Many software architects concentrate so much on the customer’s  requirements/needs, that they overlook other key sources of requirements from the professionals that work on creating and delivering the project like developers, testers, designers, deployment/production staff etc. Forgetting to map their extra requirements can result in substantial project delays, poor quality, cost overruns and failed projects altogether.

In this posting I will concentrate on testing issues and provide a bit of practical advice on what a good architect should always keep in mind regarding testability. Thus enabling high quality of the solution and making sure professional testers and developers alike can be effective.

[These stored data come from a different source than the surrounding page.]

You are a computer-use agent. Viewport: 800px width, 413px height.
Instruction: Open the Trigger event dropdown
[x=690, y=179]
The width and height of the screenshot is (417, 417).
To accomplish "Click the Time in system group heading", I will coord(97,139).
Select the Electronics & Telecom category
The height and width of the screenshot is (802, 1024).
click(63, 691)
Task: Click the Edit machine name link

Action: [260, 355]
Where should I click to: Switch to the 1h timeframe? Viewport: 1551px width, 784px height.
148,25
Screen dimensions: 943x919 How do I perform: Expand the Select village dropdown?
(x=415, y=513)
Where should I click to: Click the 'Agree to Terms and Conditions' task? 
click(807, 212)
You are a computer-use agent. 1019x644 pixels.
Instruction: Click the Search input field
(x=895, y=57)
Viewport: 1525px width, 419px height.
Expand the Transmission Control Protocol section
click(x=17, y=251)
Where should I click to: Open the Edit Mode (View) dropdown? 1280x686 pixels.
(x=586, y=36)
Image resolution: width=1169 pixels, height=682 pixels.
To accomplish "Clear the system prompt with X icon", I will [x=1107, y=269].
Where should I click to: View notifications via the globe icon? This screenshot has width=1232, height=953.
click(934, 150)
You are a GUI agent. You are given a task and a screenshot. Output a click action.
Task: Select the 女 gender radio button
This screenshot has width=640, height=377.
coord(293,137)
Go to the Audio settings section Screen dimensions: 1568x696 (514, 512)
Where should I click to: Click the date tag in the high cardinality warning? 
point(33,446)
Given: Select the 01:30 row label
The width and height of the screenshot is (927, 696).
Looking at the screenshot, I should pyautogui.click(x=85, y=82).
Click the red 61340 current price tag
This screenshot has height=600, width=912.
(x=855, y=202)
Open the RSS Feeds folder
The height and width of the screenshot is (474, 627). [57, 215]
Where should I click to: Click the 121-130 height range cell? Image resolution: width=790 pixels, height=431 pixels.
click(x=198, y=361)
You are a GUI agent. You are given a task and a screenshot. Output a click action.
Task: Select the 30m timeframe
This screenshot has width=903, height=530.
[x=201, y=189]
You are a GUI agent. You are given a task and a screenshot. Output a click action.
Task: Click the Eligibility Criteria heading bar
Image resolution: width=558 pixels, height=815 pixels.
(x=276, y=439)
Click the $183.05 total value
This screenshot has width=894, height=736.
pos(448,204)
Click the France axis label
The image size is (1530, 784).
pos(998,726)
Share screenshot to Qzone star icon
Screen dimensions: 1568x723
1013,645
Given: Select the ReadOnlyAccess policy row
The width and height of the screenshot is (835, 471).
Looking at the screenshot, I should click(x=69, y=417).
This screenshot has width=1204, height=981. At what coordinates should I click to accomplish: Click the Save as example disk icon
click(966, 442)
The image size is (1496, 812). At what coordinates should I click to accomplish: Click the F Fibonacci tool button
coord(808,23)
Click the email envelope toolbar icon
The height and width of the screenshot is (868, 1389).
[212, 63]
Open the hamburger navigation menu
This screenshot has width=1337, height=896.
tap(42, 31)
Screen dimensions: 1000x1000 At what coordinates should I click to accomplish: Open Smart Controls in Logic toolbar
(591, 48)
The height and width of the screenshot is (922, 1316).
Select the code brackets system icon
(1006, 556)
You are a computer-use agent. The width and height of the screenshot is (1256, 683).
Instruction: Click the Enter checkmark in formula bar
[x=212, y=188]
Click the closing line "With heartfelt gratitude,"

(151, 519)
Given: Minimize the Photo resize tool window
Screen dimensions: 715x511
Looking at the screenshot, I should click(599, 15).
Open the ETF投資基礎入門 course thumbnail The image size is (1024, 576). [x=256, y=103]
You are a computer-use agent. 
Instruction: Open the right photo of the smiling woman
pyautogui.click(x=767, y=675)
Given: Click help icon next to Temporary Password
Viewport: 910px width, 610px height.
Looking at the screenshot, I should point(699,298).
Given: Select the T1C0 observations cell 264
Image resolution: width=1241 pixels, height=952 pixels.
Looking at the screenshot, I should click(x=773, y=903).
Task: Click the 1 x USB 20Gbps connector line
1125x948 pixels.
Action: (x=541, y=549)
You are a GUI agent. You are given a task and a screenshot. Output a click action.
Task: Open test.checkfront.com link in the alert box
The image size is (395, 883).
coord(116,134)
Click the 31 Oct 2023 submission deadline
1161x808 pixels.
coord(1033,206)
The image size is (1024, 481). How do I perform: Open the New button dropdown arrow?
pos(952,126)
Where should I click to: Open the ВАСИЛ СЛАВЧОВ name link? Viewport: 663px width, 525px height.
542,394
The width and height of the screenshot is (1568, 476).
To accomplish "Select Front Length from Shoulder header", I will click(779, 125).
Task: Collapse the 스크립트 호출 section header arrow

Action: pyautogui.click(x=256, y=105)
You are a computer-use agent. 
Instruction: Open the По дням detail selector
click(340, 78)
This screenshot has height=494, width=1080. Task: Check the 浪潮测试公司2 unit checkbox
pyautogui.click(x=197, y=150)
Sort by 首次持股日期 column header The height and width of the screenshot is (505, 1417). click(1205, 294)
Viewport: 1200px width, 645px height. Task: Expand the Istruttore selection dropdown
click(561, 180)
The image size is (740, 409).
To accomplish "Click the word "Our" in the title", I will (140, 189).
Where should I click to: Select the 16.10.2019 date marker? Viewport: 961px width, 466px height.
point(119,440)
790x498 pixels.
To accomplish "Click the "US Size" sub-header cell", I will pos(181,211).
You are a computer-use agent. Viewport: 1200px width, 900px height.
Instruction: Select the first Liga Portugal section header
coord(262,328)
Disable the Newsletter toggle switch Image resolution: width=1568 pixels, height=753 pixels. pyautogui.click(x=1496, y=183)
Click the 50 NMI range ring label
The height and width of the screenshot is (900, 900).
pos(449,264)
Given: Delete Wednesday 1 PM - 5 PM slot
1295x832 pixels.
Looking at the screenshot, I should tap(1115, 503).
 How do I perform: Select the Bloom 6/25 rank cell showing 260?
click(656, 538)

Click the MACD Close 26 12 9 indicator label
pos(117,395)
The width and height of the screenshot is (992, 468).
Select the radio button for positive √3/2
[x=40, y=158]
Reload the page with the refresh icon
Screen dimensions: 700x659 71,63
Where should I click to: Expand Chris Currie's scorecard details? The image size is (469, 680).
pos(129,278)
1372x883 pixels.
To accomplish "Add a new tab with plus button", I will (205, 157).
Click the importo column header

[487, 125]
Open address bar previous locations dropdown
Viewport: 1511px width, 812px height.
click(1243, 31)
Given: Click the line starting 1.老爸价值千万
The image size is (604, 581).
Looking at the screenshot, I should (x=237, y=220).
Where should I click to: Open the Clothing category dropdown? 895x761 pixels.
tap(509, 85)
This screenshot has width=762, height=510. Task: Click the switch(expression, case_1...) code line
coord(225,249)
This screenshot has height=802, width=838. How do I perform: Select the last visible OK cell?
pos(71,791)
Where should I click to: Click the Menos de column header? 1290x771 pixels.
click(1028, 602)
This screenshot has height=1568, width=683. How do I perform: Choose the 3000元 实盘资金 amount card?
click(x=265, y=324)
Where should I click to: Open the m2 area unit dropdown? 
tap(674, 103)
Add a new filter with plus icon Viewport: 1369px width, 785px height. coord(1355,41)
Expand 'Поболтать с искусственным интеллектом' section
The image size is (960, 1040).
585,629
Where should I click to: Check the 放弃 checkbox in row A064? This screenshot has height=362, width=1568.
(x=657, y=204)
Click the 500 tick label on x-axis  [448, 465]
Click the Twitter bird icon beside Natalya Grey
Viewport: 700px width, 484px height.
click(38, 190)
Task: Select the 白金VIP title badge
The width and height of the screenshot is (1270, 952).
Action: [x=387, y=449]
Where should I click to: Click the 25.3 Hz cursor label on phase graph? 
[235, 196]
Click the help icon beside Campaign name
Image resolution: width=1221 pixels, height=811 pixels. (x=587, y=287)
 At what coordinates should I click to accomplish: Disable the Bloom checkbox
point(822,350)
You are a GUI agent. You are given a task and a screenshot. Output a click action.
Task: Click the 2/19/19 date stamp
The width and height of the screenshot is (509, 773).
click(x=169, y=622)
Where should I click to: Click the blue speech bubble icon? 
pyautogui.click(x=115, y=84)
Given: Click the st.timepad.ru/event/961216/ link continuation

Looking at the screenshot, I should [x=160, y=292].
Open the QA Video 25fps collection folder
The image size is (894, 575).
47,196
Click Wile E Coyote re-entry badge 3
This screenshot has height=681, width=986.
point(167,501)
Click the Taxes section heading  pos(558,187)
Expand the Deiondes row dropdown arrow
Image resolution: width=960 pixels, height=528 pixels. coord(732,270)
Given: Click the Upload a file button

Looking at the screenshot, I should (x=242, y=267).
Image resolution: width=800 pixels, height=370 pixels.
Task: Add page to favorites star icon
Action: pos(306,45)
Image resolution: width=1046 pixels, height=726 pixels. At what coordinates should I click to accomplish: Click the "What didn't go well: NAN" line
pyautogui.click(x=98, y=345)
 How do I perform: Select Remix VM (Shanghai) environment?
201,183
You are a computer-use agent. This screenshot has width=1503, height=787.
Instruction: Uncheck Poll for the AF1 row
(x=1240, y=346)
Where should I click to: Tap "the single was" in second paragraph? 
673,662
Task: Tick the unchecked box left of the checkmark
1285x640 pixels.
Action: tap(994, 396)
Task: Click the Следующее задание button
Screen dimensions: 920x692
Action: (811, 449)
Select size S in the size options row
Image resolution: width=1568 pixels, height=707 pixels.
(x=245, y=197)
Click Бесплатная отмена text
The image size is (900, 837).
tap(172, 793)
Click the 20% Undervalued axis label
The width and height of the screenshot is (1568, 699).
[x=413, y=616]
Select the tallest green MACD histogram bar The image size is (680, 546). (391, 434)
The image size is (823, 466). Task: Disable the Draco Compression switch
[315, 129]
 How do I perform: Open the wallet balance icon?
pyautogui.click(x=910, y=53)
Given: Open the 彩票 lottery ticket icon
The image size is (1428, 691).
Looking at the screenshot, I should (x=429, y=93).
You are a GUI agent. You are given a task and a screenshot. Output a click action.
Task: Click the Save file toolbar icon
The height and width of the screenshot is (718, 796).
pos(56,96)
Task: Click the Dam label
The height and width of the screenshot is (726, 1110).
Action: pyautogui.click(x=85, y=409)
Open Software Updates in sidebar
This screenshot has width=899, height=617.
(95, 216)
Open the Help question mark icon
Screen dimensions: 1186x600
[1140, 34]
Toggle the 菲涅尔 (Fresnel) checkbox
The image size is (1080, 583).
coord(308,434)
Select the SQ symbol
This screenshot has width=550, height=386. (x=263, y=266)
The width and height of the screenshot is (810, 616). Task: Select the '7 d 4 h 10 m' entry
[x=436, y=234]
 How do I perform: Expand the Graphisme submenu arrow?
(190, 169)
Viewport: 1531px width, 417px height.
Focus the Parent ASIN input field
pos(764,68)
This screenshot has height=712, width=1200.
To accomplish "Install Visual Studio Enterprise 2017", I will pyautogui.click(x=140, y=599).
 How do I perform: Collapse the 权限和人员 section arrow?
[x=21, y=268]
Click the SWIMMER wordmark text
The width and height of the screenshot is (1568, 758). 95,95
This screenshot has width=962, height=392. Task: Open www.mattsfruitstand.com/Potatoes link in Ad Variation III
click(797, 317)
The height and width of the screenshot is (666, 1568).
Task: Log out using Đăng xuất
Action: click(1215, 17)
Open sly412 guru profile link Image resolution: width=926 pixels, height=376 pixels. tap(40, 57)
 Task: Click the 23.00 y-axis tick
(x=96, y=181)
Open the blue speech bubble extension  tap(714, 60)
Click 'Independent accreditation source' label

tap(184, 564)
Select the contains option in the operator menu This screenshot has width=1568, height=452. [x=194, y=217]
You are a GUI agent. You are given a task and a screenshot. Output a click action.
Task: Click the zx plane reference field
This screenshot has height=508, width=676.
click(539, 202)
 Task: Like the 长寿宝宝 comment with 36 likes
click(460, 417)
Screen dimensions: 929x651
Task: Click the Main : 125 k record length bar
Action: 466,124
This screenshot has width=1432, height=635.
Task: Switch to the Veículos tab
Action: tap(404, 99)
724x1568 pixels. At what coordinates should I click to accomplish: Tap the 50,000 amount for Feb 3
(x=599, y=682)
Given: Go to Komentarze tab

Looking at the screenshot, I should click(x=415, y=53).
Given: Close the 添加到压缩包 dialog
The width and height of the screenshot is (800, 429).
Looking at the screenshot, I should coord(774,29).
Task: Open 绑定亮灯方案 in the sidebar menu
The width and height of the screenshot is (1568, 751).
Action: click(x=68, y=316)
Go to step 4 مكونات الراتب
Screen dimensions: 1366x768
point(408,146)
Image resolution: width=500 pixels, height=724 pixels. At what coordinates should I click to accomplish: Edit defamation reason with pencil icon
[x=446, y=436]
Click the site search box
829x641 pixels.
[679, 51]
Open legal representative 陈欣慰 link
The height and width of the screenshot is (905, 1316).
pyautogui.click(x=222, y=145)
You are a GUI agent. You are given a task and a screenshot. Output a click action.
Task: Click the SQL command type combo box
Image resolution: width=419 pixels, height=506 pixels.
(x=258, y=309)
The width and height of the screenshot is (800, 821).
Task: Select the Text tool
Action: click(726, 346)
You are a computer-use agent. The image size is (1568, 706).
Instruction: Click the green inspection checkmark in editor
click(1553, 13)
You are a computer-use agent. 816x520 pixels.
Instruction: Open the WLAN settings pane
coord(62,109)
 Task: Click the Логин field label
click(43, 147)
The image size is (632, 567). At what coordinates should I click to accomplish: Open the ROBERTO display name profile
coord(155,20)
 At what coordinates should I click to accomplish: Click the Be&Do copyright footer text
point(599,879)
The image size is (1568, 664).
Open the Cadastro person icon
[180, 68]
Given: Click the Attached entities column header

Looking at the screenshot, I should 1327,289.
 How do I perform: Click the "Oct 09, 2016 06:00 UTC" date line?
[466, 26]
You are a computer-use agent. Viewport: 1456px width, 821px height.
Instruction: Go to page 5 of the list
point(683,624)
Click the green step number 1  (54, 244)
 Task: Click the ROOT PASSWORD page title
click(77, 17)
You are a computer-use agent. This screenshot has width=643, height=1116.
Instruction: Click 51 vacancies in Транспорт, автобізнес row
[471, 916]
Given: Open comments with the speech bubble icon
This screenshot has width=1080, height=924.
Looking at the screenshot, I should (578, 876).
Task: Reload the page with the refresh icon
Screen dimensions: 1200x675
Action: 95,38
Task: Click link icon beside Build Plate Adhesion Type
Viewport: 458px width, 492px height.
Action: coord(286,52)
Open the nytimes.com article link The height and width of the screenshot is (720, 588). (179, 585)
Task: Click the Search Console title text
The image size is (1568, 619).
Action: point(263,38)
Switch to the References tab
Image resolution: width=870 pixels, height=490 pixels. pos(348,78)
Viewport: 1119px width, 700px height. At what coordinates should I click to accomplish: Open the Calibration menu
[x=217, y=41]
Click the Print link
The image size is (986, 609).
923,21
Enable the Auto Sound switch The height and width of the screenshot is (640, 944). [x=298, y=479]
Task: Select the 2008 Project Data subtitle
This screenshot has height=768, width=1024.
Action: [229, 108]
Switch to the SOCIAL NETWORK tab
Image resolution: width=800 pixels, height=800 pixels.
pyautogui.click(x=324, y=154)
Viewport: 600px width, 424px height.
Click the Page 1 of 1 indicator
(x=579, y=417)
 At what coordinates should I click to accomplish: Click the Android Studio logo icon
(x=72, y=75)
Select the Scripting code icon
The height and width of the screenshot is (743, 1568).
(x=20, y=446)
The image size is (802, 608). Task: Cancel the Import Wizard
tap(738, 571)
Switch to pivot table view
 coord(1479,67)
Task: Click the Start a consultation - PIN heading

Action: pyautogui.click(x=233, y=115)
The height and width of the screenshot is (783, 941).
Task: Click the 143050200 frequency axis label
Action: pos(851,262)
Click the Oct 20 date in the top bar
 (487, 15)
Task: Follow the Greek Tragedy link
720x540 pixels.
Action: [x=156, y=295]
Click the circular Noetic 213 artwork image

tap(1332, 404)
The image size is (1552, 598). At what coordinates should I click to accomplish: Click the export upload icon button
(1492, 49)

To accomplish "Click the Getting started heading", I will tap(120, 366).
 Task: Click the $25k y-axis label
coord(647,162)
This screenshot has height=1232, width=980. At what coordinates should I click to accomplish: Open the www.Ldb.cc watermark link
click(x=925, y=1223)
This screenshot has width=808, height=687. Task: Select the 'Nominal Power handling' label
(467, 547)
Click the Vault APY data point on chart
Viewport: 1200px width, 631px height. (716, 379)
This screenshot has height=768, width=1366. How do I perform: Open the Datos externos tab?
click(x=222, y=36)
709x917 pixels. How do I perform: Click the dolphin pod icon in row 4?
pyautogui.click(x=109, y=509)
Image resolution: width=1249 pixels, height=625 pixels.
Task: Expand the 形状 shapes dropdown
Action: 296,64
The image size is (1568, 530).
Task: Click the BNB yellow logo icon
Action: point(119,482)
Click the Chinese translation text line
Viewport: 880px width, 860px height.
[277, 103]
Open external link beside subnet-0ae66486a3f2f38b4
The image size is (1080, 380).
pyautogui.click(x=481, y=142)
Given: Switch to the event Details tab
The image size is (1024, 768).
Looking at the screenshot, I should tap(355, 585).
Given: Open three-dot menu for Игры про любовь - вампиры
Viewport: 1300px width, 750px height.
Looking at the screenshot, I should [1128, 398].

Most importantly, the architecture, design (and requirements) of the system should be made explicitly testable. As an architect you start out with the basics of good design like separation of concerns & being able to code/run/test/debug objects in isolation. Then you make sure you have also designed for:

  • controllability: The degree to which it is possible to control the state of the component(s) under test before/after a test is run. Most importantly, a tester or automated sw test must be able to roll back changes in state, so that the test can be repeated (regression testing). This may involve designing a system providing additional transactions for tests, rollback scripts, new Api methods or gui controls to modify the system just for test purposes.
  • observability: The degree to which it is possible to observe (intermediate and final) test results.  Most importantly, a tester or automated sw test must be able to inspect all relevant data/values/attributes in the system to evaluate if the test succeeded or not . This may involve designing a system with extra Api methods or gui controls just for being able to read or display state.
  • automatability: The degree to which it is possible to automate testing of the component under test. Making sure a system is both controllable and observable usually goes a long way in enabling automate testing. But sometimes features in f.x. security/authentication  block the ability to automate testing. In these cases a separate “unsecure” mode may be needed for automated testing.

Note that designing for testability may seemingly contradicts user requirements – f.x. if the user specifies that one must never be able to delete a data item in the system and the controllability requirement insists that you make sure that all data items can be deleted. Here it is important that there is in fact no such conflict as the user requirements deals with the finished delivered system in production while the testability requirements are concerned with your development and test environments.